Historically, Hong Kong has long benefitted as a gateway between China and the Western world. Its role has become more important as China opened its economy since the 1980s. Hong Kong is effectively a de facto offshore financial centre for many mainland Chinese companies.
The pie chart below is taken from the latest fact sheet of the Hang Seng index, the blue chip stock market index of Hong Kong. About 40% of the index (in terms of market capitalisation) is made up of Hong Kong companies. The remaining 60% is Chinese companies listing as H shares or directly on the Hong Kong Exchange. The index now has 58 members, compared to 33 members previously. In total, over 30 members of the index are now Chinese companies. Heavyweights like HSBC, Cheung Kong, Hutchisons, Sun Hung Kai etc. have been overtaken by Bank of China, ICBC, Tencent and Alibaba.
Source: Hang Seng index, www.hsi.com.hk
This change in the composition of the index reflects an economic reality. China is now more important to the special administrative region than in the pre-1997 years. Business travel across the border is so important that the COVID-19 travel restrictions have been impacting the local economy. My friends are complaining how much income they have lost as they cannot travel back to China to conduct business meetings and close deals. You can understand why the Hong Kong government has to prioritise re-opening the border with China (which insists on pursuing a zero-COVID strategy) rather than pleasing Western business people in relaxing the 21 day quarantine measures.
But the increasing dominance of Chinese companies in the Hong Kong stock market has another implication for investors, especially for those who invest passively in the index. This is to do with the recent surprise changes on different fronts by the Chinese government. Some people claimed that it all started when the listing of Ant Financial, a subsidiary of Alibaba, was cancelled last year. The government wanted to show who is in charge, and has since then kept imposing different measures that hurt many Chinese technology firms.
President Xi has said that his domestic focus is to eliminate social inequality and improve the livelihood of Chinese citizens. On the international front, China will continue to demonstrate its national strength, especially in front of the US.
These policy priorities mean that there can yet be more domestic measures that could affect different Chinese companies and sectors. Equally, the risk of escalating tension with the West will add another layer of uncertainty to investing in Chinese stocks. Index investors should be aware that the performance of Hang Seng index will continue to be weighed down by these issues.
Are there any alternatives? Some “old style” Hong Kong companies may look interesting, especially from a valuation perspective. However, the local Hong Kong economy is closely tied to China. Earnings from many local Hong Kong companies may continue to suffer if the border remains closed. An example is Cathay Pacific, which is one of the best airlines in Asia but has been suffering from the sharp reduction in travel between Hong Kong and China.
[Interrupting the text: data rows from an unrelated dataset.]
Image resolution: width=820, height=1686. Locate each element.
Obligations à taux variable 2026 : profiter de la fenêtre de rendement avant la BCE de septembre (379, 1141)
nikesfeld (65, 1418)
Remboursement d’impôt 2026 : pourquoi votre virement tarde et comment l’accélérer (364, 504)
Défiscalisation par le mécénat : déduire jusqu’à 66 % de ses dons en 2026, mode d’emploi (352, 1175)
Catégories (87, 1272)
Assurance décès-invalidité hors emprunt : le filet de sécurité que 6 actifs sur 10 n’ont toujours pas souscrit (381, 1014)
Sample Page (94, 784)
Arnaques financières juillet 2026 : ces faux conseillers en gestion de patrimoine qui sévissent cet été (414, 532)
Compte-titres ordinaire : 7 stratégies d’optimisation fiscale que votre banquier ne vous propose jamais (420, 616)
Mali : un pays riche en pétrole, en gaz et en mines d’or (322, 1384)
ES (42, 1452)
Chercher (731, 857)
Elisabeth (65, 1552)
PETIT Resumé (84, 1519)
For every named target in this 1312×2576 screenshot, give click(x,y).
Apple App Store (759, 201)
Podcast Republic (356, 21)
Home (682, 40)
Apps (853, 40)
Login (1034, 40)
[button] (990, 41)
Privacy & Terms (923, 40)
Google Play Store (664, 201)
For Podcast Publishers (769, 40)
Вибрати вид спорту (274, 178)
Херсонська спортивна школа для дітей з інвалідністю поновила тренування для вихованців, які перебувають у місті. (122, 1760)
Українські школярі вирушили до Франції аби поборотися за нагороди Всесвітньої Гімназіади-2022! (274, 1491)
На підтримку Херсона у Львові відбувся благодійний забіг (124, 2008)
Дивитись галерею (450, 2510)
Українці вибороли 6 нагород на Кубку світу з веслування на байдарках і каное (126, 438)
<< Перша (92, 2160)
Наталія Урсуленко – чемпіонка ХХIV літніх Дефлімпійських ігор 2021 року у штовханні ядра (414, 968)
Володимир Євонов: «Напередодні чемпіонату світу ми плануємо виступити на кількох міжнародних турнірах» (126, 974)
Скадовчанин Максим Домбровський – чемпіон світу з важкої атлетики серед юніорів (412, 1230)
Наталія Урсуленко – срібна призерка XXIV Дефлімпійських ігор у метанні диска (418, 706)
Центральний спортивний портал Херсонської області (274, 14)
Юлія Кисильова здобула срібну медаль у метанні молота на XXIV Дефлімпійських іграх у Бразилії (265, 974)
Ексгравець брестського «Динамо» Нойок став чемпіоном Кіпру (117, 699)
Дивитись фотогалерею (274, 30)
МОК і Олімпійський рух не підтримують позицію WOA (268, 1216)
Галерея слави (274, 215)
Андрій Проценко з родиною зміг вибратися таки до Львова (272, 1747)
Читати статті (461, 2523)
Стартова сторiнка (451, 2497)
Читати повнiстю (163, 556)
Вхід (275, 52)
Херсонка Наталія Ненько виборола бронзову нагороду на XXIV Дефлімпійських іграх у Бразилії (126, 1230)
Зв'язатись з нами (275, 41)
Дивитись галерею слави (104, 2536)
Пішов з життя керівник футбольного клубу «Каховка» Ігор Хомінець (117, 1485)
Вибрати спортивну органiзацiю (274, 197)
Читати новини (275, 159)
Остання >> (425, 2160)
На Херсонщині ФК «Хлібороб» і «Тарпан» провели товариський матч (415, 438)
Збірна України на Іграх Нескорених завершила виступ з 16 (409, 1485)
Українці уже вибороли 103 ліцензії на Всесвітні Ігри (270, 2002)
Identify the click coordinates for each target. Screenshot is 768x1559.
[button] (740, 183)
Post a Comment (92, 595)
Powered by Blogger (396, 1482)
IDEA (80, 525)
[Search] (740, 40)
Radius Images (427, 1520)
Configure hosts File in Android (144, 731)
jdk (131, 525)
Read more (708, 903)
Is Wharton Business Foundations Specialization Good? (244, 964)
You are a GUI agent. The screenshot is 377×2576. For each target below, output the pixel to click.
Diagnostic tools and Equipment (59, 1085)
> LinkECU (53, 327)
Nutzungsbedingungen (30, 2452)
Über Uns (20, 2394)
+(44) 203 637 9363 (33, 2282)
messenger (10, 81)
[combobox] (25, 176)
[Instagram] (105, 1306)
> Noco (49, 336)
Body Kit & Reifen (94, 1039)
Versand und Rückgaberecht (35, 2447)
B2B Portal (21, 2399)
Perhaps it is better to wait to see when the border between Hong Kong and China reopens.
Property companies in Hong Kong used to be popular among investors. High housing prices in Hong Kong should give support to these companies. But there is a risk, albeit it looks low at the moment, that the Hong Kong government may need to follow President Xi’s vision of reducing social injustice. Interventions to control property prices in Hong Kong? Never say never.
To conclude, because Hong Kong is caught between a rock and a hard place, investors should consider whether their investments will end up in a similar situation: suffering from uncertainties over both Chinese domestic policies (and economy) and the tension with the Western world. Other countries in Asia may benefit from Hong Kong’s situation, and investors can look at these markets as an alternative.